Extract:
######

First, I will admit that the Soviets did far more more to destroy themselves than any one outside force did.

On to my point, "western victory?" No, that was ours. The Euros did sh*t. I know a lot of people who devoted their lives towards bringing about the collapse of the Soviet Union. The British did a little, but nowhere near what we did. Other than that, the only thing the Euros did was allow their colonial empires to collapse without fighting it too much. If they would have held on tighter, they might have pushed a lot more people into the Communist sphere. Everything the Euros have done in the past 60 years is one of two things: 1. Unimportant 2. Petty Half-Hearted attempts at Neocolonialism.

Note this has all been written as a little tongue-in-cheek, so noone should get pissy.

 

CASSANDRAAA

11:47 AM ET

July 28, 2010

Reagan Redux

Remember a couple of salient points about Ronnie, things Pearle seems to have forgotten:

1. Ronnie was an irresponsible borrower and spender, the worst possible combination of factors.

2. Ronnie had no regard for the Constitution. He committed treason before his election was finalized and then set up a secret shadow military/intelligence group and got Bush, Poindexter, and others to lie about it under oath.

3. Ronnie had murder in his heart, with his enthusiastic support of death squads in Latin America.

######

Data below:
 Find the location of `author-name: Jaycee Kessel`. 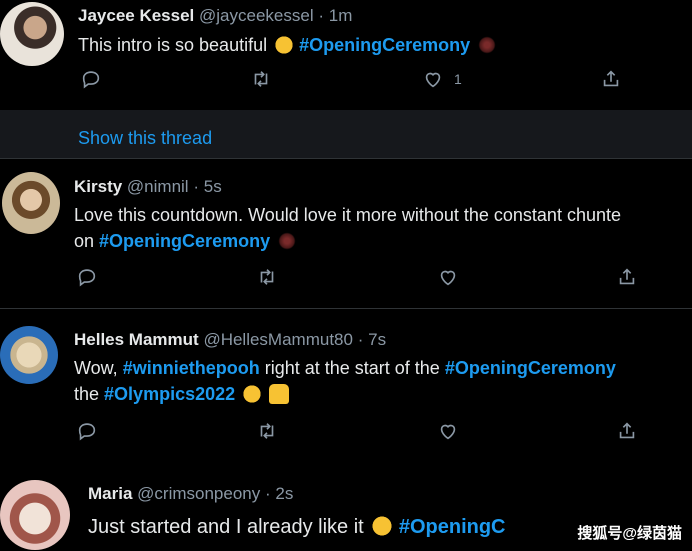

author-name: Jaycee Kessel is located at coordinates (136, 16).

######

Assigned task 1: Reproduce the part of the comment thread between "2. Ronnie had" and "in Latin America.", inclusive.
Assigned task 2: In the comment thread, which nation does the first commenter say did "a little" toward the collapse of the Soviet Union?
Assigned task 3: Extend the comment thread about the Soviet collapse and Reagan past its last sentence.
The lines that come after the comment thread are separate material with no connection to it.

Expected answer 1:
2. Ronnie had no regard for the Constitution. He committed treason before his election was finalized and then set up a secret shadow military/intelligence group and got Bush, Poindexter, and others to lie about it under oath.

3. Ronnie had murder in his heart, with his enthusiastic support of death squads in Latin America.

Expected answer 2: The British.

Expected answer 3:
Other than that and that he didn't go to church and that he divorced his wife and didn't get along with his children, he was a pretty nice man.

 

WHISKEYPAPA

1:51 PM ET

July 28, 2010

Concur

Reagan was one of the worst presidents the country has had, not one of the best. He should have been impeached over funding the Contras. He doubled the national debt for goodness sake.

Walt

 

MECORMANY

12:31 PM ET

July 28, 2010

A Total Crock

Yes, Reagan and Reagan alone was responsible for the breakup of the Soviet Union. I would say the Soviet Union and it's fiasco in Afghanistan had more to do with that that anything Reagan did. The Cold War policy which he continued had been in place since Truman and RR lucked out being in office when the sheer weight of the USSR's stolid rigid and skewed economic policies and the total disaster in Afghanistan caused it to implode.
"Never shrank from a fight." He sure got us the hell out of Lebanon quick enough after we lost hundreds of men. Iran-Contra was certainly never compromising with America's enemies, while funding a band of thugs he thought of as freedom fighters. He made criminals out of half his administration and only the fact that HW Bush followed him and pardoned half the rats saved him from looking like the gangster he was. His deal to make Carter look bad on the hostages was total sleaze, his economic policy was a disaster for the working man - which I was and remember his term very unfondly.
This thing reads like a love letter from a schoolgirl. I'm embarrassed for FP to have this pack of lies printed under it's name. This must be the conservative's alter-universe; where fools go to live.

 

VHISTORY

12:50 PM ET

July 28, 2010

You're wrong, MECORMANY....

Reagan never shrank from a fight. He saved us from that international airport in Grenada, 1500 miles away from Florida, being used. I sure slept better at night after that! ROFL.

In all seriousness, it's clear that Perle is just trying to preserve and defend the mythical Reagan image that conservatives fondly talk of today. As Reagan was his former boss, there's clearly further incentive for Mr. Perle's selective amnesia.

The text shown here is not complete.